Langford’s 30th year since incorporation marked a stark change.

For a city that’s changed so much, one thing remained fairly constant – its council. But that changed on Oct. 15, when a slate of new faces was elected, including political newcomer Scott Goodmanson taking over the mayor’s seat.

Now Langford is set for a new direction, with a new vision for the next 30 years.

“It’s not for me to dictate that. We really need to take our lead from what the public wants,” Goodmanson said.

His vision includes shorter residential towers, a return of rail service, and getting more community groups involved civically.

Growing up in the Langford Lake area, Goodmanson acknowledged much has changed but said the portion of Goldstream Avenue stretching from his parent’s house to Ruth King Elementary has hardly changed at all.

READ MORE: Then and Now – how Langford has changed over the past 30 years

Despite being the youngest councillor – younger than incorporated Langford – Colby Harder remembers a great deal of Langford’s change. Growing up in Goldstream Meadows and then later in the Glen Lake area, she would bike between her parents’ and grandparents’ homes using forest trails that are now gone, replaced by developments like Westhills.

“Some of the same streets that I was playing on as a kid, except we’re seeing a lot less kids playing on those streets because they’ve been replaced by cars.”

Harder wants more community-oriented spaces to promote a sense of belonging and working more with other municipalities to plan how to manage growth in the future.

“One of the things that we as a community should really look at is how we’re moving around.

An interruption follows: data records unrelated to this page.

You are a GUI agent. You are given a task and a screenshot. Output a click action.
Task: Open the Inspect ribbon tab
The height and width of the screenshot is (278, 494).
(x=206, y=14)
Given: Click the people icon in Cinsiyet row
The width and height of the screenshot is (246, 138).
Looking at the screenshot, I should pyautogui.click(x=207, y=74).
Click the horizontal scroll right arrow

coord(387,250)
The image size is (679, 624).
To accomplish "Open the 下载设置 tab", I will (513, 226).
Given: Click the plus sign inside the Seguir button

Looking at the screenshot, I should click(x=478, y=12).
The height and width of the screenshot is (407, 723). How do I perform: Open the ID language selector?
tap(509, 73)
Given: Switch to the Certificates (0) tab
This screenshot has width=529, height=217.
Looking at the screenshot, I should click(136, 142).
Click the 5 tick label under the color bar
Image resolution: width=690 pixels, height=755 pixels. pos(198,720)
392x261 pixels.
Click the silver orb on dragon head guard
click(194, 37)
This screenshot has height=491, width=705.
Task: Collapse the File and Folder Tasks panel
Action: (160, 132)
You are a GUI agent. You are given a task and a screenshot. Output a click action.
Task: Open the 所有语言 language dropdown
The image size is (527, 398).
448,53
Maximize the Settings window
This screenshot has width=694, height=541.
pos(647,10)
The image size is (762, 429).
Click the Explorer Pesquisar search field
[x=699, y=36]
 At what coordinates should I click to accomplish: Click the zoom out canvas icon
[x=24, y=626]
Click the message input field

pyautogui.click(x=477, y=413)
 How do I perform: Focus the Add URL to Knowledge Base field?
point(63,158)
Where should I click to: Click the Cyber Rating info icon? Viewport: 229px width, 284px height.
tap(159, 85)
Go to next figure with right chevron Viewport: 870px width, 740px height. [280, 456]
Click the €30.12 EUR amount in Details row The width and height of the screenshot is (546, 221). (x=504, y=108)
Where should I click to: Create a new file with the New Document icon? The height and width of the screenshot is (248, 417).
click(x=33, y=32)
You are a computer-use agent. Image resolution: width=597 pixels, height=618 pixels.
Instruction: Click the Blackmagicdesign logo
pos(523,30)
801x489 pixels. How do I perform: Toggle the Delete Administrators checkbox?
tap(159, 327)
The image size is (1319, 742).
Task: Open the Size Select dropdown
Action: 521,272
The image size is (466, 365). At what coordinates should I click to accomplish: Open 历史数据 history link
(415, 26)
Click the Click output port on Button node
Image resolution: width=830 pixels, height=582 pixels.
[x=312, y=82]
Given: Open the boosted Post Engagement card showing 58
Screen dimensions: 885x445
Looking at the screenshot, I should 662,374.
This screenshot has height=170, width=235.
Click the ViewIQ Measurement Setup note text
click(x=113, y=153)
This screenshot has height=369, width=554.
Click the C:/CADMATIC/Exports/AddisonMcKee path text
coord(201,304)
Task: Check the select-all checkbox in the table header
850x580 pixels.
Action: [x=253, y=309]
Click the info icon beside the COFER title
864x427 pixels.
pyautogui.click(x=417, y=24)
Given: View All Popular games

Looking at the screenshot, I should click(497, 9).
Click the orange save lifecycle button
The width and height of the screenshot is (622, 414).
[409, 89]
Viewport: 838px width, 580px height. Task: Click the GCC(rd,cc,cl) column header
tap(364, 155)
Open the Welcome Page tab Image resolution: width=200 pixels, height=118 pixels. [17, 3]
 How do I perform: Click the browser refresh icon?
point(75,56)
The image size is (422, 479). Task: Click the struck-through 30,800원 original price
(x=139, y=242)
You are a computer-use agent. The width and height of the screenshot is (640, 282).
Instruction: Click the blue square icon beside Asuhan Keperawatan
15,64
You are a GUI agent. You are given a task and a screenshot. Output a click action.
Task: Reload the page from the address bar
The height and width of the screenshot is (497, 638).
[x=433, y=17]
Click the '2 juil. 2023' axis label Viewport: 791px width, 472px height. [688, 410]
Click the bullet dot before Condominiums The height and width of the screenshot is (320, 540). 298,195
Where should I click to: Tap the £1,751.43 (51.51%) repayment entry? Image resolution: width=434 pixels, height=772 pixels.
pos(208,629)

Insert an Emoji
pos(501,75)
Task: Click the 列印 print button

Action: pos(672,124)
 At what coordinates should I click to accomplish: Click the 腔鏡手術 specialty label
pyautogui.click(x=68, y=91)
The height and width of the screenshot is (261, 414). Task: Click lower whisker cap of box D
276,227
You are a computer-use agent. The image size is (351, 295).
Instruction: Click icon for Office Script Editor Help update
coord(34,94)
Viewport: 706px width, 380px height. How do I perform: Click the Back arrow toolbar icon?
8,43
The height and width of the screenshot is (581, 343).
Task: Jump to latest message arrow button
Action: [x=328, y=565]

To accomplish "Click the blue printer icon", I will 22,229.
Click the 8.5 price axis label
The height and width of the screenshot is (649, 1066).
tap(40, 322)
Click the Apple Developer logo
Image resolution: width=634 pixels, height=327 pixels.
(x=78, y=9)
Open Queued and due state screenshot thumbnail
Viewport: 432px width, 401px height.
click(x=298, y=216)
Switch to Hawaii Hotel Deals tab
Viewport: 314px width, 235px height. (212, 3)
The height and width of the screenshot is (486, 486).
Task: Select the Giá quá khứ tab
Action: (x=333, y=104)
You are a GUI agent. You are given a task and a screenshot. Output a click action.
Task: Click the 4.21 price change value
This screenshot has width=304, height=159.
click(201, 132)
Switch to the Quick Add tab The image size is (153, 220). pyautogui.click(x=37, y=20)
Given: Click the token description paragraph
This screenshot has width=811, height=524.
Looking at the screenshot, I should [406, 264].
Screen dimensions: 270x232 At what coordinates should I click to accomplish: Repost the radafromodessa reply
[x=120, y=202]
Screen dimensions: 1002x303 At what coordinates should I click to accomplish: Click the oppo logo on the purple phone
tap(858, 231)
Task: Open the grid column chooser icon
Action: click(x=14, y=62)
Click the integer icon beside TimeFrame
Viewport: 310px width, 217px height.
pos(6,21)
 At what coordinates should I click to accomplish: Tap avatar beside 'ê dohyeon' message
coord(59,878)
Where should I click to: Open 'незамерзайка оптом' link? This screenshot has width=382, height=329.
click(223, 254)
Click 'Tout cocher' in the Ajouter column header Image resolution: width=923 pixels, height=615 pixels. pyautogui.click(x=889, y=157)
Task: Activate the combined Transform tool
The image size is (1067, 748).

How we move is really, I think, an indication of how we’re going to feel. So if we’re stuck in traffic all the time, it’s going to be very stressful.”

Coun. Mary Wagner used to bike to Devonshire Flowers for penny sweets. She remembers Langford being called the boonies or Dogpatch. “But we never thought that … We were in the outskirts because Victoria was the city and we were enjoying our forest and I wasn’t really travelling so I would just walk or ride my bike happily.”

Similar to Harder, Wagner wants more community spaces, green spaces and European-style development with mid-sized residential buildings and the goal of making streets walkable. She pointed to Avi Friedman’s plan for Langford’s development – one touted by the previous council.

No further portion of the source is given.